**Available data**

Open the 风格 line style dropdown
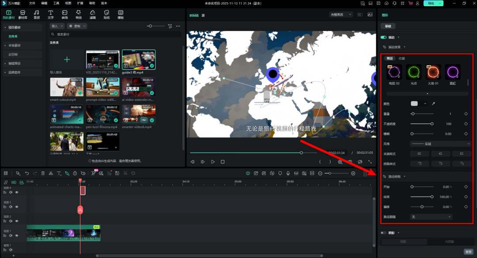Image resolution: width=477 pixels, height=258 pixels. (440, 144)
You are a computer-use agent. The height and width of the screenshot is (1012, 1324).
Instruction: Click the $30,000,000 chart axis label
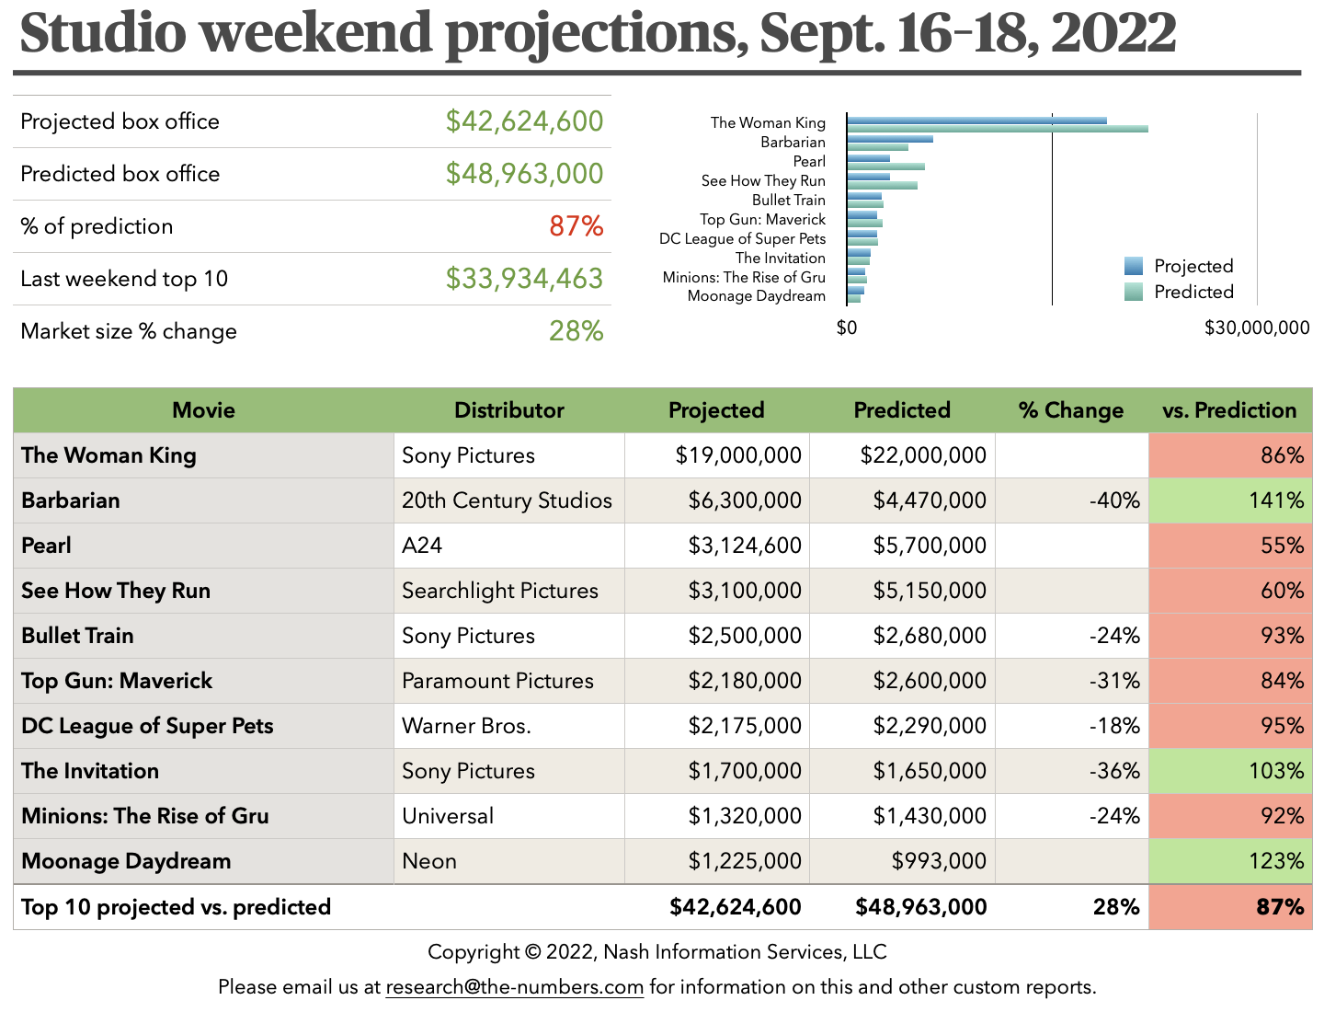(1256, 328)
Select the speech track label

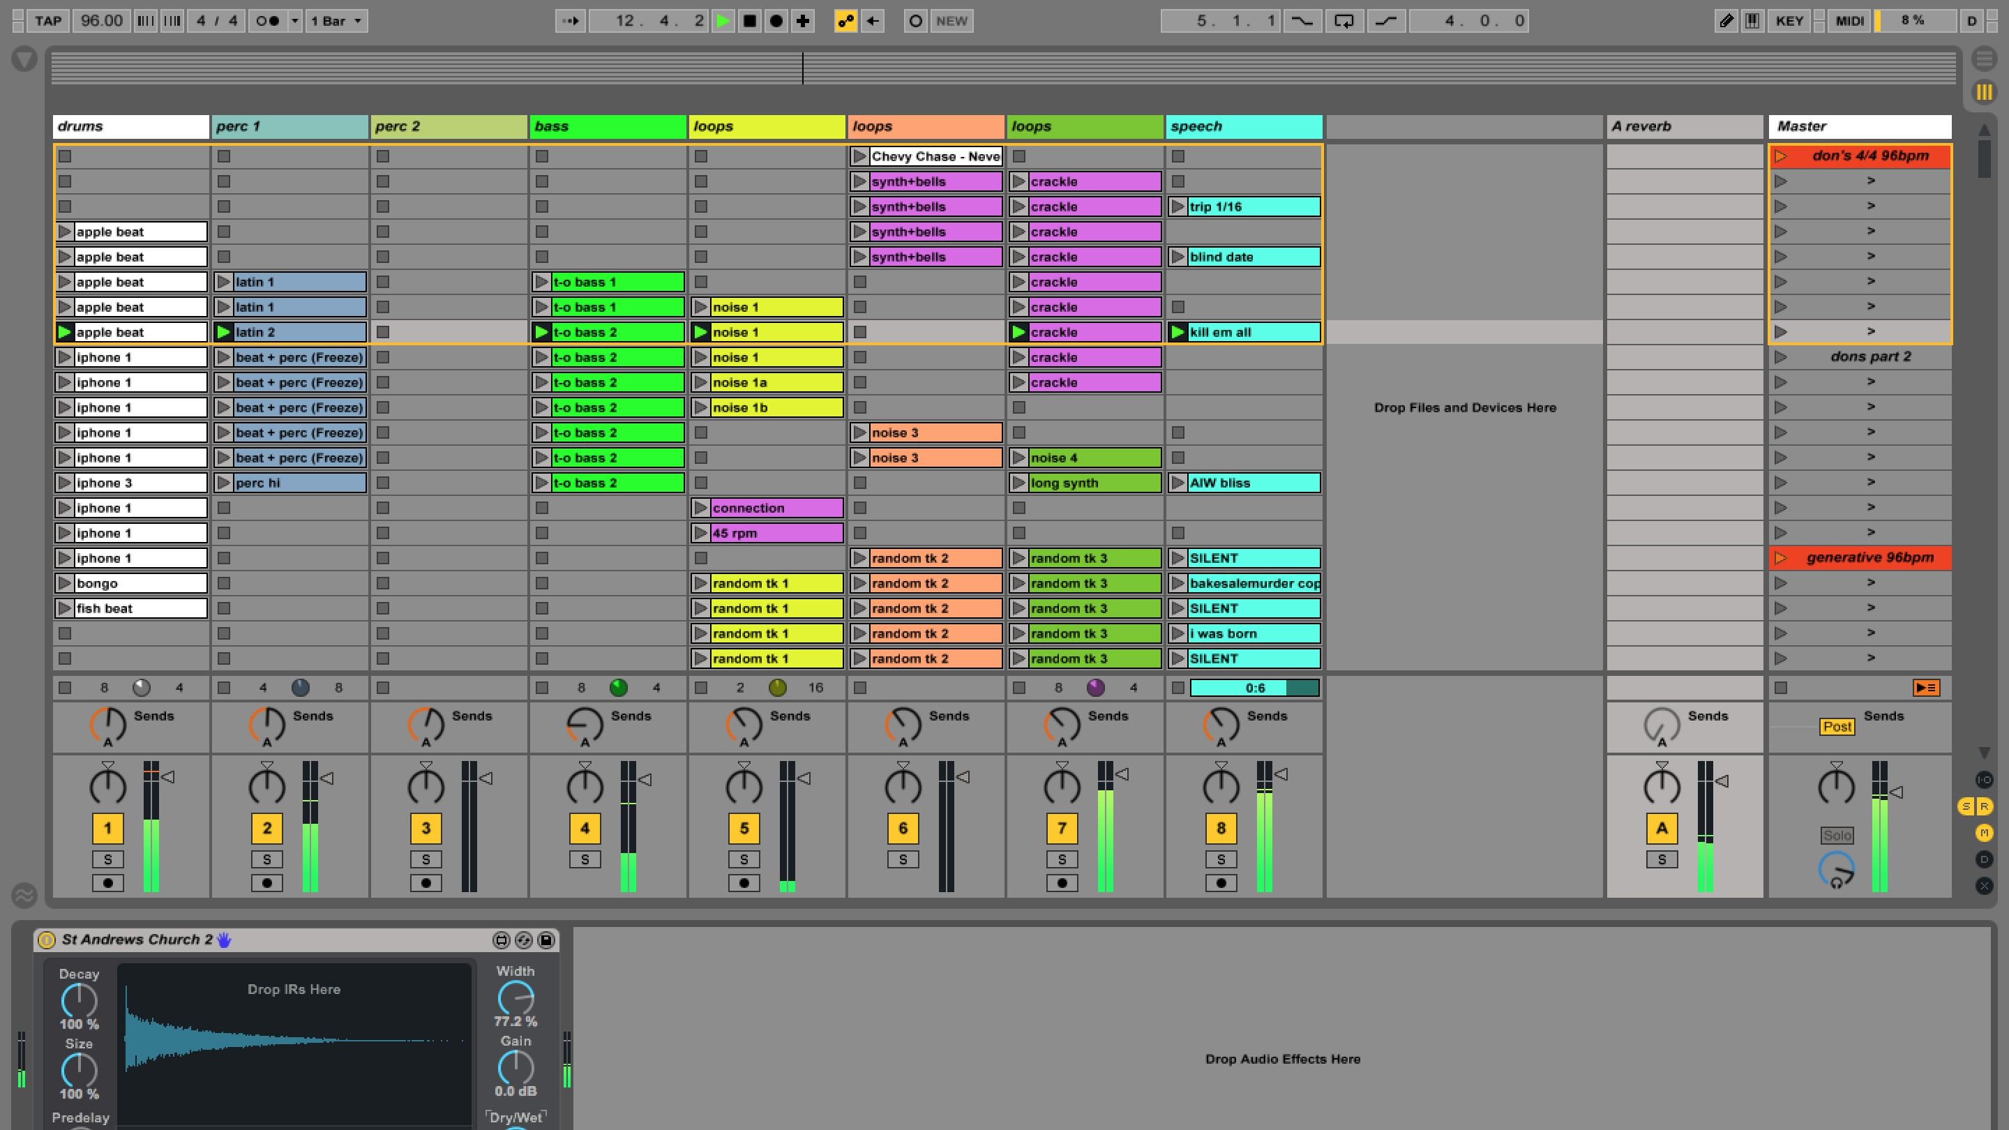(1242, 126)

**Exercise prompt**
Excluding pictures, print all lines above exactly.

**Exercise answer**
Open the 风格 line style dropdown
Image resolution: width=477 pixels, height=258 pixels. (440, 144)
You are a computer-use agent. The height and width of the screenshot is (1012, 1324).
Instruction: Click the $30,000,000 chart axis label
(1256, 328)
Select the speech track label

(1242, 126)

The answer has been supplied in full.